Cabe interrogarse sobre lo que, en la posmodernidad, podría anunciar el final de los tiempos burgueses, así como sobre las contradicciones que afectan, en la actualidad, a un campo social cuya homogeneidad aparente se mantiene preñada de potenciales fracturas. Así, por ejemplo, asistimos ya a la desconexión de un amplio sector de las clases medias y de la gran burguesía financiera, desconexión que representa la ruptura de este «bloque hegemónico» que, durante décadas, había asociado el nombre de la pequeña burguesía al auge de un capitalismo «nacional» actualmente en vías de desaparición. La mundialización de la economía, el desarrollo y la creciente concentración de las redes tecnológicas y mediáticas, la velocidad misma de esta evolución en un contexto caracterizado por el desempleo y la amenaza de crisis, hacen que las clases medias vivan de nuevo con inquietud e inseguridad, con miedo del futuro, incluso con un sentimiento de pánico ante el riesgo de regresión social que esta evolución les pudiera acarrear. De ello se deriva que un creciente número de miembros de las clases medias se sienten superados y «proletarizados», hasta el punto de que lo que constituía antaño una garantía de mantenimiento del orden social se convierte en factor de fragilización.

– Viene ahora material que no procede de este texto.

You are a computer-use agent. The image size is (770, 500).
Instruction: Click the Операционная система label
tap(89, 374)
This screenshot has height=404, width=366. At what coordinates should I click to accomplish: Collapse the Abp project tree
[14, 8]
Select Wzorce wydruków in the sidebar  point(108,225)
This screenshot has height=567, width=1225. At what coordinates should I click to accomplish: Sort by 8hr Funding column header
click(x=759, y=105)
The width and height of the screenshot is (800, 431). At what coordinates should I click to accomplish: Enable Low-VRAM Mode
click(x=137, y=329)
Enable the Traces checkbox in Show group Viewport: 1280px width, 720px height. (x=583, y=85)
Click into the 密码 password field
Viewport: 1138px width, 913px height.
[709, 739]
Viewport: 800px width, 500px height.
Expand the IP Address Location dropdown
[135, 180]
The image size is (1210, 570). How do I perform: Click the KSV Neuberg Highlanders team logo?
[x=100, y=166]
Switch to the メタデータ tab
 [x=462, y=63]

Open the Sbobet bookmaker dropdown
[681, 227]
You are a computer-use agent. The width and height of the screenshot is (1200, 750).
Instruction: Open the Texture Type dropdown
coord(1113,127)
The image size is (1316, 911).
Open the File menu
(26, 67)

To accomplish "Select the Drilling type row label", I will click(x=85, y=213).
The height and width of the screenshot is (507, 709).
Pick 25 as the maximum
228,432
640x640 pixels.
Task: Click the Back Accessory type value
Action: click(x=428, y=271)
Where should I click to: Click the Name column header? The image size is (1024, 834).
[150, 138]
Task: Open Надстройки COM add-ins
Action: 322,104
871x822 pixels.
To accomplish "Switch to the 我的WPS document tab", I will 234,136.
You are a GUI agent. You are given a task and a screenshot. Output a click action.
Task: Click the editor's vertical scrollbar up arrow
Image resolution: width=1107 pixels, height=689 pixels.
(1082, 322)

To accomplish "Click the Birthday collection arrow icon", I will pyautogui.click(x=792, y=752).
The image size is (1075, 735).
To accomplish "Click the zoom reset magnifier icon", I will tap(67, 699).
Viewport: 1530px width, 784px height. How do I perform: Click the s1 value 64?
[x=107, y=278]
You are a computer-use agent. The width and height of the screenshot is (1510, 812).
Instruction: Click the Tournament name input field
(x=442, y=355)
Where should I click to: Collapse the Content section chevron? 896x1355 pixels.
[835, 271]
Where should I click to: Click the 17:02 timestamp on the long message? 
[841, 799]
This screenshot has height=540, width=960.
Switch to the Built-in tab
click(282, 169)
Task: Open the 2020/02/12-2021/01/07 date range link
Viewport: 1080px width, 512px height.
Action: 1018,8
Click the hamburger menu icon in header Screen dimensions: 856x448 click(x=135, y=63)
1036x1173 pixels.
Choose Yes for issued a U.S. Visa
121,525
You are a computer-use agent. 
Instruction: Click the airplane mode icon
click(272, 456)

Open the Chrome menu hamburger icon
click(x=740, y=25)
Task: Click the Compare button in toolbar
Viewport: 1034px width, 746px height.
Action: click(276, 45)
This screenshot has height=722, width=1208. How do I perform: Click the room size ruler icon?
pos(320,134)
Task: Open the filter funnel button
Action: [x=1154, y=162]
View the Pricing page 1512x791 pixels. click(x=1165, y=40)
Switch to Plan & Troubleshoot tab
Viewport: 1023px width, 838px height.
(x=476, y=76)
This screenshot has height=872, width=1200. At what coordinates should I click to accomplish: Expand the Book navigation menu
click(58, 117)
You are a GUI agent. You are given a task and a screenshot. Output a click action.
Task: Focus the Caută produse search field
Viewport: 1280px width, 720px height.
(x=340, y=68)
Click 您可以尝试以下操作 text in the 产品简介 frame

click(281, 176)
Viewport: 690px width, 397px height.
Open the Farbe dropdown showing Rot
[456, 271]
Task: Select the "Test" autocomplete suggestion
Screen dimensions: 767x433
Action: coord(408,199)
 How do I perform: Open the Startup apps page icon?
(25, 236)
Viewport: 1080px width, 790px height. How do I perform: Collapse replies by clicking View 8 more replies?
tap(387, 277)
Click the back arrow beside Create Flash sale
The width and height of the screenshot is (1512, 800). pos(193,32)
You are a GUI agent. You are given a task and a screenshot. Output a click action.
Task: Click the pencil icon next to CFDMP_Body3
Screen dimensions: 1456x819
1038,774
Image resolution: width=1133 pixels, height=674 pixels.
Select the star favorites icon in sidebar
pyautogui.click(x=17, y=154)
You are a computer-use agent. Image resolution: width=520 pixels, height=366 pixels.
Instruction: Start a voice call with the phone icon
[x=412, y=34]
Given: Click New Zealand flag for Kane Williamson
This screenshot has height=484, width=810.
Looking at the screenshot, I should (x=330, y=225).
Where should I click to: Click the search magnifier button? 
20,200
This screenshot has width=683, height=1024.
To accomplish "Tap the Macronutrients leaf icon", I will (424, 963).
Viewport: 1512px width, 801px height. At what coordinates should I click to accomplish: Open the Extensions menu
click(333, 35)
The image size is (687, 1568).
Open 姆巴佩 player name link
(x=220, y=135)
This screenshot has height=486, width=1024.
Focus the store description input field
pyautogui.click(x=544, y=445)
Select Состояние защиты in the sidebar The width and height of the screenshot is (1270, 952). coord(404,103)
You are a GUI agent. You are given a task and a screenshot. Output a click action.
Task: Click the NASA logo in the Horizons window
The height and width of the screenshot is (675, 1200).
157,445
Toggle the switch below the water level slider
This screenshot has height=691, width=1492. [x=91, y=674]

En el curso de su historia, la burguesía ha sido criticada tanto desde arriba como desde abajo: tanto por la aristocracia como por el pueblo. Como ya dijimos, resulta reveladora esta convergencia de críticas, por lo demás bastante distintas. Pero lo que, quizás, no se ha observado bastante es que, en el sistema trifuncional de los orígenes, tal como lo restituyó Georges Dumézil, la burguesía no corresponde estrictamente a nada. Parece, es cierto, vincularse a la tercera función, la económica, la del pueblo productor. Pero, al respecto, sólo es como una excrecencia mercantil que, constituyéndose fuera del sistema tripartito, se ha dilatado progresivamente hasta dislocar por completo este sistema e invadir la totalidad de lo social: la historia de los últimos ocho o diez siglos muestra cómo la burguesía, que al comienzo no era nada, ha acabado llegándolo a ser todo. Se la podría entonces definir como la clase que ha separado al pueblo y a la aristocracia; la que ha cortado los lazos que hacían que ambas fueran complementarias; la clase que tan frecuentemente ha alzado la una frente a la otra. Sería de tal modo la clase «media» en el sentido más hondo del término, la clase intermediaria. Edouard Berth lo afirmaba en estos términos: «Sólo hay dos noblezas: la de la espada y la del trabajo. El burgués, el hombre de la tienda, del negocio, del banco, de la especulación y de la bolsa, el mercader, el intermediario; y su compadre, el intelectual, intermediario también, ajenos ambos tanto al mundo del ejército como al del trabajo, están condenados a una irremediable simpleza de pensamiento y de corazón». Quizás, para salir de esta simpleza, fuera preciso restaurar simultáneamente a la aristocracia y al pueblo.